Code Redundancy in SharePoint Online Software

15.03.18 02:03 PM Comment(s) By Martin Laplante

One of the ways in which writing reliable software for SharePoint Online differs from previous versions of SharePoint is all the extra redundancy that has to be built in.  It's a little like writing software for a space mission, deployed in an environment where it can be subjected to many types of failure and must adapt.  Every action needs at least two ways of accomplishing it in case the first one fails.  It helps that one of our programmers did write software for NASA.

The biggest need for redundancy comes from Modern pages.  Classic pages and modern pages do not have the same API.  Any code that you put on classic pages cannot run on modern pages, and vice-versa.  Except when it does.  There are some cases where it is possible to execute code from a previous classic page when you are on a modern page.  We have gotten very adept at executing JavaScript on pages where that JavaScript is not present.

This is because SharePoint Online does not always fully load a new page, but rather it often simulates transitions from page to page without fully wiping out the current page DOM and page data in the browser.  These transitions, as well as the use of caching including caching of API calls, mean that some events that are normally triggered when loading a fresh page are not necessarily triggered when navigating to that page from another page.

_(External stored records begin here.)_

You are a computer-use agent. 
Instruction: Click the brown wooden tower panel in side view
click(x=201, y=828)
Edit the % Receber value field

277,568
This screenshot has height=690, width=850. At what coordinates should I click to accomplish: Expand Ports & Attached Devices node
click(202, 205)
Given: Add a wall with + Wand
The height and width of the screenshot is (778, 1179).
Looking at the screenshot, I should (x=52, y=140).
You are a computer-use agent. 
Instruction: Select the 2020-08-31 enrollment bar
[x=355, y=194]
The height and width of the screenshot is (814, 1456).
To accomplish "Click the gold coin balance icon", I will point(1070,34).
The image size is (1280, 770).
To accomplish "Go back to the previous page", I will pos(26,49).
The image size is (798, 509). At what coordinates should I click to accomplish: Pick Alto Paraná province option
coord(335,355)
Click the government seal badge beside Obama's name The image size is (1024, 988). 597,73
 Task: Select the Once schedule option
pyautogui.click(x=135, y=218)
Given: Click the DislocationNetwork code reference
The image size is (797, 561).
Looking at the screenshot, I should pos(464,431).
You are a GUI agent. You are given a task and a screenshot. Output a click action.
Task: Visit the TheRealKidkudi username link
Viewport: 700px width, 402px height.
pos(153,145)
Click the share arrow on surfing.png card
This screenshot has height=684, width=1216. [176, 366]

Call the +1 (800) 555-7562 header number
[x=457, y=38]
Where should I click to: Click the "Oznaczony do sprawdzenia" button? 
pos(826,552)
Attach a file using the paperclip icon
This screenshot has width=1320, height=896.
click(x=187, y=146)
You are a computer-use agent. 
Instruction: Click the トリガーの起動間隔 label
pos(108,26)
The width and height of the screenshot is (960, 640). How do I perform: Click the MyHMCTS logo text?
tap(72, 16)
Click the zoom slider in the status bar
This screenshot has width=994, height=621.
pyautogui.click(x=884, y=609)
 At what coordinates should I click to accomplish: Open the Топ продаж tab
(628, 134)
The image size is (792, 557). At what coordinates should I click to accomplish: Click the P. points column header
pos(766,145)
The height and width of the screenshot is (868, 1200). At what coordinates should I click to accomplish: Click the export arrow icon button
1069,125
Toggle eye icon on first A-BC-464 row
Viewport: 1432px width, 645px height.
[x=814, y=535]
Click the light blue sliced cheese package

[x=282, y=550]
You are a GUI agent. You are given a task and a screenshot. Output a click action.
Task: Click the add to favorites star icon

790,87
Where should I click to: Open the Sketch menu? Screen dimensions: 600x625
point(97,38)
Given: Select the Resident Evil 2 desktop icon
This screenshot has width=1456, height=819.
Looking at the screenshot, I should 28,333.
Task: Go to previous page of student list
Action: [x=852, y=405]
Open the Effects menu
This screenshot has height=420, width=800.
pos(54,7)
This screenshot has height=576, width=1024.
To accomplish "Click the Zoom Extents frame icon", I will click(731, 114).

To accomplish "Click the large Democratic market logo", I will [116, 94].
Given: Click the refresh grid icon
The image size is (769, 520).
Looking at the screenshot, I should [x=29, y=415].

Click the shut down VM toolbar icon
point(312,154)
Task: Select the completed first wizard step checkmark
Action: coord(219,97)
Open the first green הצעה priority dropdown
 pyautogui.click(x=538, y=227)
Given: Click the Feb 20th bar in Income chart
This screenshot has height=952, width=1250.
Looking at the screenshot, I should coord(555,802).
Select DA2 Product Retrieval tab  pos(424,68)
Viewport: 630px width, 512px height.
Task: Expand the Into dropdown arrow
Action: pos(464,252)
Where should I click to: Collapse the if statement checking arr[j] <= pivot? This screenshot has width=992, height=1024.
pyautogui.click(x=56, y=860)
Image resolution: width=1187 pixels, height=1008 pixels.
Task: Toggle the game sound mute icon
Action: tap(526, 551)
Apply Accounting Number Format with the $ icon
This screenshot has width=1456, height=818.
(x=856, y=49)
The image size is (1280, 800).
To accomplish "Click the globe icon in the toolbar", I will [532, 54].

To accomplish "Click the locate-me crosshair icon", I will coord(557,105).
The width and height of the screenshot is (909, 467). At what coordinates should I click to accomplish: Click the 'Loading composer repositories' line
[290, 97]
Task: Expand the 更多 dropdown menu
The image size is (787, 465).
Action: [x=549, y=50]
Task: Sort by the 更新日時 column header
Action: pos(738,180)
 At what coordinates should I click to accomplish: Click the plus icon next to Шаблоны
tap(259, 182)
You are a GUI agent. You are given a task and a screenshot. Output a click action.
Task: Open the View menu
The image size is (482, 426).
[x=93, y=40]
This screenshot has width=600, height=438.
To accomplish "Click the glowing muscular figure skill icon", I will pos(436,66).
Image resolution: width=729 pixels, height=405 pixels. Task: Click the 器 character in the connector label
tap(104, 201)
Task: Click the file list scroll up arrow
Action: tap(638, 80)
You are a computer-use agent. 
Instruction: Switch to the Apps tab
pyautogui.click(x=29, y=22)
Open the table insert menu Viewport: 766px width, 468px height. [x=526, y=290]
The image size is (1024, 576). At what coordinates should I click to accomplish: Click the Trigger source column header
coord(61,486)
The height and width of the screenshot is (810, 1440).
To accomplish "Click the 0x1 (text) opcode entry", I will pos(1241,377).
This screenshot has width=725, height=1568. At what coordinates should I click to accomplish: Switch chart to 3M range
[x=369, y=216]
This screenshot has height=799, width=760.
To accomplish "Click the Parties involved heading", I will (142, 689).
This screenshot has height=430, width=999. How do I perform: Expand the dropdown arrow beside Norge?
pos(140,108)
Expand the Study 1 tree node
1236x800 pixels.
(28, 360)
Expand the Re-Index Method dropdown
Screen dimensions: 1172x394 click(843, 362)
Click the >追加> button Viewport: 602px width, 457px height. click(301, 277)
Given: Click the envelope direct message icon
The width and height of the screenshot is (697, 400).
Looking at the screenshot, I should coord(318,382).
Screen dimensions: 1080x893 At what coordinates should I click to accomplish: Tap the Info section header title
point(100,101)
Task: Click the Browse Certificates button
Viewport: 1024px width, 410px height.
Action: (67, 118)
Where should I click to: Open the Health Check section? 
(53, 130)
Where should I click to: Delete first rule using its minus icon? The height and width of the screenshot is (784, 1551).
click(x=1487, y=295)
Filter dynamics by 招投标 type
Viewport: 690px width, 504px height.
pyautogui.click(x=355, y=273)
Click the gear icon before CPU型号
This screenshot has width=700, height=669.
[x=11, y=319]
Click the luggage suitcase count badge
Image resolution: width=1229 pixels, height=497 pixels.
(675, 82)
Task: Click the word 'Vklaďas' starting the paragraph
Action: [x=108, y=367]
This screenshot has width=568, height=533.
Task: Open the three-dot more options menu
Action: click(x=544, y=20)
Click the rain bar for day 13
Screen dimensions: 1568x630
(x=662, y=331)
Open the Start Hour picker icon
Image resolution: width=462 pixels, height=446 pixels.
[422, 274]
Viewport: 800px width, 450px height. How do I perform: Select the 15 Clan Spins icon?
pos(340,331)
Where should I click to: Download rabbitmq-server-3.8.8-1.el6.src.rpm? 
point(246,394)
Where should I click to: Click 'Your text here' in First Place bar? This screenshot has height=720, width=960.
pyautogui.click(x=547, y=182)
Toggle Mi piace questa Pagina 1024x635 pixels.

In addition, some of the state information in the APIs is not necessarily correct; it might be a state that was cached from an earlier page even though the state has changed.  Add to that the asynchronous nature of so much of the API, where API calls can return in a different order, or with an error, or not at all, or worse still with missing or invalid information, and you need to build in a lot of fallback strategies.

Finally, Microsoft reserves the right to change master pages and other features unexpectedly, which makes a lot of software fail if it makes assumptions about page layouts or authentication, or even about the simple process of following a hyperlink.  Redundancy is required because changes can occur without warning.

Don't get me wrong, I love the new SPFx and the way that it can execute quickly, before most of the page appears, rather than waiting until the entire page is loaded before running your code.  It's just that you can't assume that it has done its assigned tasks properly, and you have to check on its work and be prepared to re-do it later on in the page life cycle.